Depuis cette date, si l’on s’en tient aux principes fondamentaux de la démocratie à savoir la liberté d’expression, la l’égalité, la justice, la liberté politique, la liberté de croyance, de culte…,  force est de reconnaitre que beaucoup d’efforts ont été fourni par le pays pour mieux s’approprier du concept de démocratie.

Ainsi, en matière de liberté politique et d’association, on a observé depuis 1991 une explosion du nombre de partis politiques qui était de  120 en 2009.

Par ailleurs, on a également assisté à l’organisation d’élections qualifiées par les observateurs tant nationaux qu’internationaux de libres et transparentes (l’alternance entre Alpha Oumar Konaré et Amadou Toumani Touré et tout récemment l’avènement de Ibrahim Boubacar Kéita au pouvoir).

Passation de pouvoir entre le président sortant Alpha Oumar Konare et le président rentrant Amadou Toumani Toure en 2002
Passation de pouvoir entre le président sortant Alpha Oumar Konare et le président rentrant Amadou Toumani Toure en 2002

Quant à la liberté d’expression, les efforts consentis ont conduire à l’essor des médias (journaux et radios) offrant de ce fait une panoplie de canaux d’expression d’opinions sans risque d’oppression. Il existe au mali plus de 150 radios privées, associatives ou communautaires.

Cependant, si des progrès notables ont été réalisés par le Mali en matière d’appropriation de la démocratie comme système politique, beaucoup d’obstacles restent à surmonter.

En effet, la démocratie malienne à été qualifiée par certains observateurs à tort ou à raison de ‘’démocratie de façade’’. L’on serait tenté de donner raison à ces derniers  si l’on s’en tient à certaines dérives en cours dans le pays.

D’abord, notons que lors des élections très peu d’électeurs prennent part aux différents scrutins. Le taux de participation oscille entre  20 et 40%.

Ensuite, il n’est pas rare d’assister en période électorale à l’achat de voix d’électeurs moyennant la somme de 1000fr.

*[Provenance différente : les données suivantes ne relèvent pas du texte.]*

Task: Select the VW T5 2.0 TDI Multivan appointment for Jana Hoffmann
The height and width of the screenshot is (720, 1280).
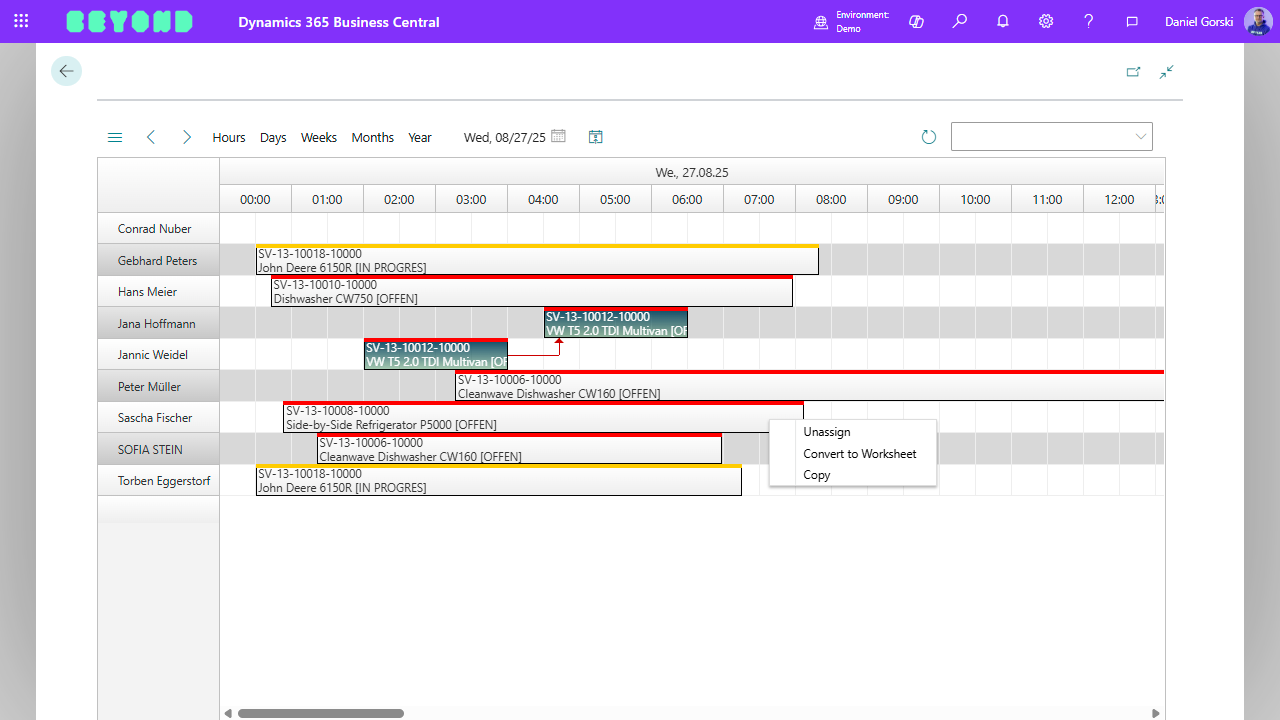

Par ailleurs, l’un  des obstacles majeurs du processus démocratique malien est la corruption qui gangrène toute la  société, du haut fonctionnaire au petit commis de bureau presque tout le monde s’y adonne, la pratique est assez courante et les scandales de détournements de deniers publics sont légions.

En outre, la mauvaise gouvernance a atteint son paroxysme durant cette dernière décennie, ce qui aura pour corollaire, la déliquescence de l’Etat  avec une justice en panne, une mauvaise redistribution des richesses nationales, l’absence de sécurité, ce qui entrainera dans le pays l’extrémisme violent et une rébellion.

Et  pour ne pas arranger cette situation déjà complexe, nous assisterons à l’intrusion des militaires dans le jeu politique avec le coup d’Etat  de 2012.

Lors d'une manifestation de l'opposition malienne pour dénoncer la mal gouvernance au Mali
Lors d’une manifestation de l’opposition malienne pour dénoncer la mal gouvernance au Mali

En définitive, retenons qu’en cinquante cinq(55) années d’indépendance dont près de vingt cinq(25)  années de pratique démocratique, des efforts remarquables ont été faits par le Mali pour s’approprier de la démocratie.

Toutefois, la jeune démocratie à connu des obstacles majeurs qui ne sont pas de nature à faciliter le processus démocratique.

De nombreux défis restent donc à relever afin de faire du pays un modèle démocratique et cela ne pourrait se faire sans la jeunesse qui constitue l’avenir du pays d’où l’importance et l’urgence de doter cette jeunesse d’outils nécessaires pour prendre la relève.